![]() |
Sumber gambar: economist.com |
Hingga kini, wacana keislaman boleh
dikatakan masih berkutat pada bagaimana Islam harus dipandang setelah agama
tersebut berjalan lebih dari lima belas abad lamanya semenjak ia dilahirkan,
dan sedang dihadapkan dengan prestasi “pihak lain” dengan berbagai keajaiban
modernitasnya. Pandangan terhadap hal tersebut sangatlah penting, terutama di
era-era belakangan ini.
Sebagai sebuah komunitas, umat Islam
memiliki keyakinan bahwa mereka adalah umat terbaik (khair al-ummah).

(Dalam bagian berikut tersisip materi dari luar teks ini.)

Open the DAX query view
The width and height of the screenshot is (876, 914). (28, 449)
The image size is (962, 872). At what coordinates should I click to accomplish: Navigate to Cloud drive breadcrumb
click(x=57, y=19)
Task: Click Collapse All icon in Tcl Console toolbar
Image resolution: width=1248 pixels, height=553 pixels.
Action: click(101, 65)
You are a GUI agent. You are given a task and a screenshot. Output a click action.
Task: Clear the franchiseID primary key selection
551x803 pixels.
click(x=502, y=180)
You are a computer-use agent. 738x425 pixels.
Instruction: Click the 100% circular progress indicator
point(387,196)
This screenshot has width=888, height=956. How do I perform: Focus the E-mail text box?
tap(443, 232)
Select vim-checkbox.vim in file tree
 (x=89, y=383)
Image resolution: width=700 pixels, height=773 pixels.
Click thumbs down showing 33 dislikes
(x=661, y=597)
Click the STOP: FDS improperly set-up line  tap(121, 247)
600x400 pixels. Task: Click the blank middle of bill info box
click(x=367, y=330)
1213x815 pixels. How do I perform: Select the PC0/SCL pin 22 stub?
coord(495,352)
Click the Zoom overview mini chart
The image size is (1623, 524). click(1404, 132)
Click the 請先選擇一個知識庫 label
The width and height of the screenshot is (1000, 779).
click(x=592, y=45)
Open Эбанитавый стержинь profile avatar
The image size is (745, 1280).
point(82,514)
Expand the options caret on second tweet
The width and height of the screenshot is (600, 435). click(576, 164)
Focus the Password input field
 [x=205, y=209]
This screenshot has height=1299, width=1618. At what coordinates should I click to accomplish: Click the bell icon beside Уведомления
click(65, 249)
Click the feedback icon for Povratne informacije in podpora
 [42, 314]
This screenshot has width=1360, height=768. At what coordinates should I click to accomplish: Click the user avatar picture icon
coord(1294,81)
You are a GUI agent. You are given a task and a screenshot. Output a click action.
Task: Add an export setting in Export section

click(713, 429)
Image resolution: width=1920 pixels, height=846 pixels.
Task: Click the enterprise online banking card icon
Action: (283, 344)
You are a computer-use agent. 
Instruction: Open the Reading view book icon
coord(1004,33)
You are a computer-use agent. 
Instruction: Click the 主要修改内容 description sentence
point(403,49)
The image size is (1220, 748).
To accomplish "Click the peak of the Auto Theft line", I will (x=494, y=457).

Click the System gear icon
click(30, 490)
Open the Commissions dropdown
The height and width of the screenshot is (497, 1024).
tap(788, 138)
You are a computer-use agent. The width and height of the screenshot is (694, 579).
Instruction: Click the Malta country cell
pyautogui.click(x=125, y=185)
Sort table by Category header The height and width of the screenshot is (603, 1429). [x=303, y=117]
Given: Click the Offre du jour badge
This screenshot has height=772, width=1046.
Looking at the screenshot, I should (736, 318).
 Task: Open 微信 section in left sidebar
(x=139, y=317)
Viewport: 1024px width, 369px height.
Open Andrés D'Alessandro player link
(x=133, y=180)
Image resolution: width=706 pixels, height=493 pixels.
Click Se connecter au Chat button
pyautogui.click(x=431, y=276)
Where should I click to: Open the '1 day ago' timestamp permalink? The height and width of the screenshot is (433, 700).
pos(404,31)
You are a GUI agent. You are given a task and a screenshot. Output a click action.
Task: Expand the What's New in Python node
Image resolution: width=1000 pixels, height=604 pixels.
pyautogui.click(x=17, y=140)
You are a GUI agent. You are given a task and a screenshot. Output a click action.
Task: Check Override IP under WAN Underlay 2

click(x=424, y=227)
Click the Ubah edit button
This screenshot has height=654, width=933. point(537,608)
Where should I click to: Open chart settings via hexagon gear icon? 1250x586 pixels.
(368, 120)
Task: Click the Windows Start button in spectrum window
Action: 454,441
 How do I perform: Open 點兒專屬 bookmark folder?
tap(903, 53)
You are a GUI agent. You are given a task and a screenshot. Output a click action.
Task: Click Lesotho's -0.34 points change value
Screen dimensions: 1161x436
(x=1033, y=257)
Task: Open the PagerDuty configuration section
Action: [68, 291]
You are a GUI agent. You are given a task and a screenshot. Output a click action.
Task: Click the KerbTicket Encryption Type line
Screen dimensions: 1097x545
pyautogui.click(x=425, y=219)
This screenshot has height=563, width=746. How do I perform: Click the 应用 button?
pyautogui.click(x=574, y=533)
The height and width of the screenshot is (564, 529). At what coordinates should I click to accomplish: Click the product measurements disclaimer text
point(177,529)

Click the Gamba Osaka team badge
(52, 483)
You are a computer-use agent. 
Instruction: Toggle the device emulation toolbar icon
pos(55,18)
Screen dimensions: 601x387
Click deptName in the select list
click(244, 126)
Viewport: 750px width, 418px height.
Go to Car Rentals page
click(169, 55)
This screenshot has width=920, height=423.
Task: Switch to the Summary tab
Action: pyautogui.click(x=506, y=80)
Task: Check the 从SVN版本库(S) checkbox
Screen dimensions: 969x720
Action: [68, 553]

Akan tetapi, pada saat yang sama mereka sedang berada dalam posisi “tidak
berdaya” menghadapi apa saja yang diluncurkan dari pihak lain yang oleh
sebagian besar di antara mereka dianggap sebagai “musuh” yang tidak boleh
didekati, dah bahkan justru harus diperangi dan disingkirkan. Mengambil begitu
saja apa yang datang dari mereka akan berakibat lenyapnya jati diri yang sudah
mengakar. Akan tetapi, tetap mempertahankan diri dengan bersikap eksklusif juga
akan berakibat pada munculnya proses alienasi diri dari kehidupan. Jika
demikian masalahnya, lantas bagimana umat Islam harus bersikap terhadap teks
dasar keagamaan Islam (Al-Qur’an dan Hadits) dan juga terhadap tradisi Islam,
serta bagimana juga umat Islam harus mengambil posisi dalam kancah pertarungan
ideologi, politik, pemikiran, dan kebudayaan modern saat ini? Jika kita harus
merujuk pada masa silam Islam, pertanyaannya: Islam mana yang mungkin dapat
dirujuk kembali dalam menghadapi situasi seperti itu dan juga bagaimana menarik
ulang Islam tersebut ke pentas kehidupan modern?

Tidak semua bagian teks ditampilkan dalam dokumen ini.